Denis Bonzy

Le scandale intolérable des déclarations sur les indemnités liées au chômage

L'irresponsabilité de la classe politique française et sa totale coupure des réalités quotidiennes les conduisent à chercher à culpabiliser des personnes qui affrontent déjà des difficultés sérieuses et souvent avec un courage exemplaire.

La banalisation des déclarations sur les "chômeurs qui ne cherchent pas du travail" ou sur "leurs indemnités trop élevées" est un scandale de première gravité.

Bien entendu, il y a des chômeurs qui ne mettent pas dans la recherche d'un emploi toute la motivation nécessaire. Et alors ? Il y a des dentistes qui sont des bouchers. Faut-il en déduire que la profession de dentiste doit être interdite ? Il y a des politiciens qui sont condamnés. Faut-il en déduire que tous les politiciens sont condamnables ? 

Les chômeurs, comme tout groupe humain, consituent un groupe hétérogène. Les comportements de certains ne doivent pas permettre de culpabiliser tout le monde.

Il en est de même pour le dossier des indemnités liées au chômage. Certaines indemnités sont "confortables". Mais l'immense majorité ne l'est pas et loin s'en faut. Et celles et ceux qui font des choix au quotidien pour une dizaine d'euros méritent davantage de respect de la part de ceux qui dépensent des sommes considérables dans des conditions futiles.

La seule conférence à paris en 2015 sur le climat va coûter 320 millions d'euros ! Les parlementaires n'ont jamais effectué le moindre effort sur des privilèges d'un autre âge … où les contribuables leur offrent même


deux paires de lunettes par an par Sénateur !

Le vrai enjeu est ailleurs.

De nombreux pays sont revenus à leur taux de chômage d'avant crise de septembre 2008. Pourquoi ? 

Reves bis

Parce que les sociétés sont fluides. Parce que le niveau de fiscalité est faible et laisse donc du pouvoir d'achat aux consommateurs. Parce que la formation permanente occupe une vraie place.

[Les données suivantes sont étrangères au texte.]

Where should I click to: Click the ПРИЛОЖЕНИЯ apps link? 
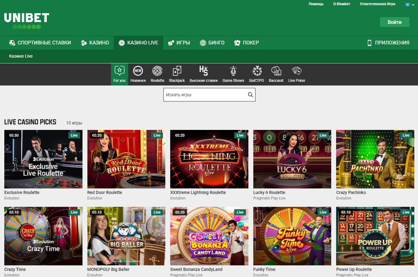[x=388, y=43]
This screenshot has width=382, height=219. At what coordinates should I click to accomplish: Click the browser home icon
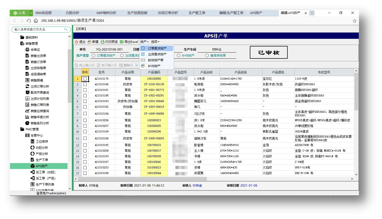point(36,21)
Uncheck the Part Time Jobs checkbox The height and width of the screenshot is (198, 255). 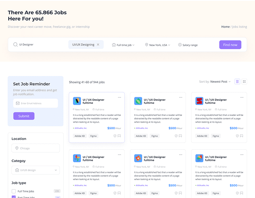(x=14, y=197)
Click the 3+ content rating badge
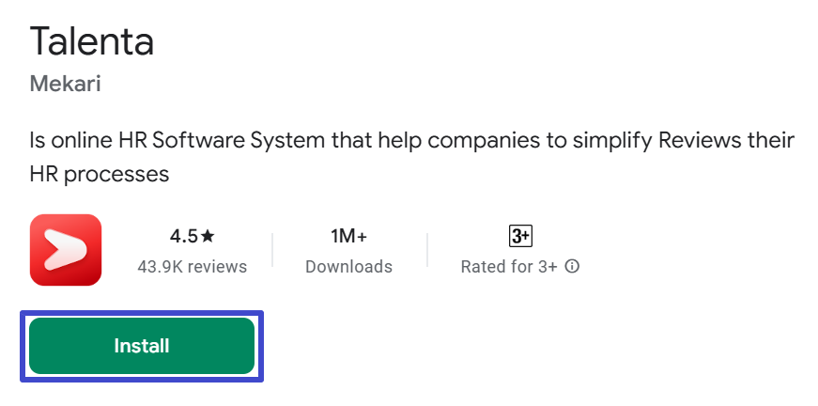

Parce qu'entreprendre est toujours possible même après des échecs … : bref, tout ce qui n'existe pas en France.

Avec des déclarations de ce type, le PS lance les intéressés dans les bras de mouvements extrêmistes par volonté légitime de revanche sur une classe politique qui ne les respecte plus.

En 2015, le train de vie courant de l'Etat va encore augmenter de 0, 02 %. Et loin d'accepter cette réalité des chiffres, il est parfois question … d'austérité.

En réalité, les sujets devraient être sur :

– les économies exemplaires effectuées par l'Etat et les politiciens avant de demander aux autres de faire les économies qu'ils ne mettent par en oeuvre  pour eux-mêmes,

– le dossier du "revenu minimum citoyen" qui doit être créé, revalorisé par rapport aux actuels minima, dépense gagée sur les économies de l'Etat et assorti pour ceux qui sont à la recherche d'emploi de dispositifs personnalisés de formations.

Un Etat qui n'est fort qu'avec les faibles ne mérite plus le respect. C'est ce à quoi nous assistons actuellement de la part d'un Etat qui se montre si faible dès qu'il doit affronter le moindre groupe organisé et ce dans tous les domaines comme le dernier exemple de l'éco-taxe.

Mais s'en prendre ainsi aux plus faibles et aux plus inorganisés parce que leur quotidien est d'abord celui de la survie individuelle est une manoeuvre lamentable.